*WHAT THIS TASK INVOLVES:* What you return must be every line below that includes the word "will".

-------- EXCERPTED RECORDS

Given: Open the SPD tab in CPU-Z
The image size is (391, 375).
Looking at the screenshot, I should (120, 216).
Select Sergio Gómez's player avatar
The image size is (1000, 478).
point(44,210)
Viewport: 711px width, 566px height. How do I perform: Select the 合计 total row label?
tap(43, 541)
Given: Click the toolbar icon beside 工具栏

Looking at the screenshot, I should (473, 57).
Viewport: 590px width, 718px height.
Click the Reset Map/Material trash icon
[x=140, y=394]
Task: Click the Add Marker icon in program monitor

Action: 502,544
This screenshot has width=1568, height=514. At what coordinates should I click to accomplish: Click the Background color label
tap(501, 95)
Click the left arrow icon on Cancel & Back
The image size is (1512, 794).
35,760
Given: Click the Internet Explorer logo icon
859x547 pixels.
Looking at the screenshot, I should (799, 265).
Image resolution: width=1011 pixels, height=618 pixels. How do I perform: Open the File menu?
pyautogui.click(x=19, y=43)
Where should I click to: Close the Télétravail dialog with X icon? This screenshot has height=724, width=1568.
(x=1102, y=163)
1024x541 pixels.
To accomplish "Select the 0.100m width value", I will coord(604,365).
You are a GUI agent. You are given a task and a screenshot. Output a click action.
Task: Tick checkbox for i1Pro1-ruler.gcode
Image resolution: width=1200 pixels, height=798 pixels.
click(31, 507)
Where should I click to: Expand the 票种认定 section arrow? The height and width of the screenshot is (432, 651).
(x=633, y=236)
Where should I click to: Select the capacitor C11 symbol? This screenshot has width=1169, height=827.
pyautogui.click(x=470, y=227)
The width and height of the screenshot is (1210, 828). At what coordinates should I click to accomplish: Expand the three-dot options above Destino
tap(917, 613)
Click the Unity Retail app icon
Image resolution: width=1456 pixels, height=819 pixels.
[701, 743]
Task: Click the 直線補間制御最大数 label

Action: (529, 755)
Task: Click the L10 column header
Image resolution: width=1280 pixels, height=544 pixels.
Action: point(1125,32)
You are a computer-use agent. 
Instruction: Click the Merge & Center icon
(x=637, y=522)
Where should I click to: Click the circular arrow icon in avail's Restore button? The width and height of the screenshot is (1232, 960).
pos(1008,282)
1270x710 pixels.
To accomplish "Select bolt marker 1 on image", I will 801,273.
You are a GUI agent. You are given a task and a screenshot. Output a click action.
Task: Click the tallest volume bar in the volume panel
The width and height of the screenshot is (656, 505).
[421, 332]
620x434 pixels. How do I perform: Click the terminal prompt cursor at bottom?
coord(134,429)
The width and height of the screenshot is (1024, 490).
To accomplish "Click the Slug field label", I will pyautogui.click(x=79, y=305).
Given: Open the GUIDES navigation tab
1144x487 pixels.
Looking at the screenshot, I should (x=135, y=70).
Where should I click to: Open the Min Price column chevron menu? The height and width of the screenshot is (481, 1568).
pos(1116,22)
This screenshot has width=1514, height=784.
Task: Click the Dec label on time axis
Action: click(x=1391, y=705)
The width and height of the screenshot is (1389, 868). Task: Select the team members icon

----------------

*SOLUTION TO THE EXERCISE:*
To accomplish "Select the 0.100m width value", I will coord(604,365).
To accomplish "Select bolt marker 1 on image", I will 801,273.
To accomplish "Click the Slug field label", I will pyautogui.click(x=79, y=305).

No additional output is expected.